Although there was no association between subchondral BML and PRO at postoperative 2 years, our results suggest that increasing severity of BML is correlated with worse preoperative and postoperative 1 year WOMAC pain, function and total scores.
In the osteoarthritis of knee, the subchondral bone marrow lesion (BML) was significantly associated with the severity of pain. Although the effect of preoperative BML on postoperative outcomes after knee arthroplasty, including total knee arthroplasty and unicompratmental knee arthroplasty was reported, little is known about the influence of preoperative BML on postoperative outcome after Medial Opening Wedge High Tibial Osteotomy (MOWHTO). The purpose of this study was to compare the patient reported outcomes (PRO) of patients underwent MOWHTO according the severity of BML using Magnetic Resonance Imaging (MRI).
This retrospective study was performed in 136 patients undergoing MOWHTO between June, 2011 and May, 2016 with clinical and radiologic assessment before operation and 1, 2 years after operation.

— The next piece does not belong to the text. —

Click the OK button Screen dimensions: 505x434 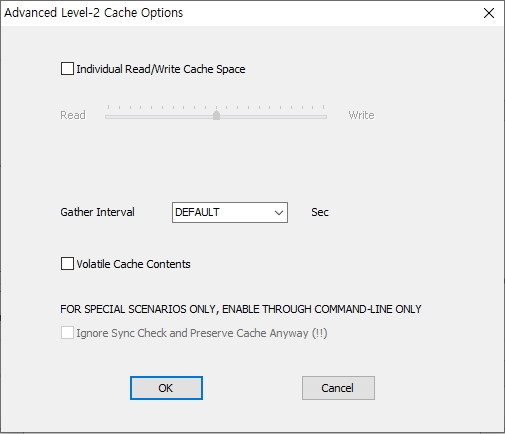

The MRI Osteoarthritis Knee Score (MOAKS) criteria was used to evaluate the severity of preoperative BML assessed via high resolution MRI. Preoperative BML was graded from 0 to 3; 0 = no lesions, 1 = lesion filling less than one third of the boney lesion, 2 = lesion filling between one-third and two-third of the lesion, 3 = lesion filling more than two third of the lesion. We evaluated the BMLs in medial femoral condyle, medial tibial plateau and sum of two scores. BMLsum was defined as the sum of the BML score for each site of the knee (sum of 2 scores). Preoperative and postoperative PROs, including pain, stiffness and function subscales of the WOMAC, were compared based on the severity of BML. Patient’s demographics and radiologic assessment were also evaluated between groups. If there were multiple BML in a given site, the score was based on the worst BML. The association between the severity of BMLs and postoperative WOMAC subscores was evaluated using linear regression utilizing generalized estimating equations.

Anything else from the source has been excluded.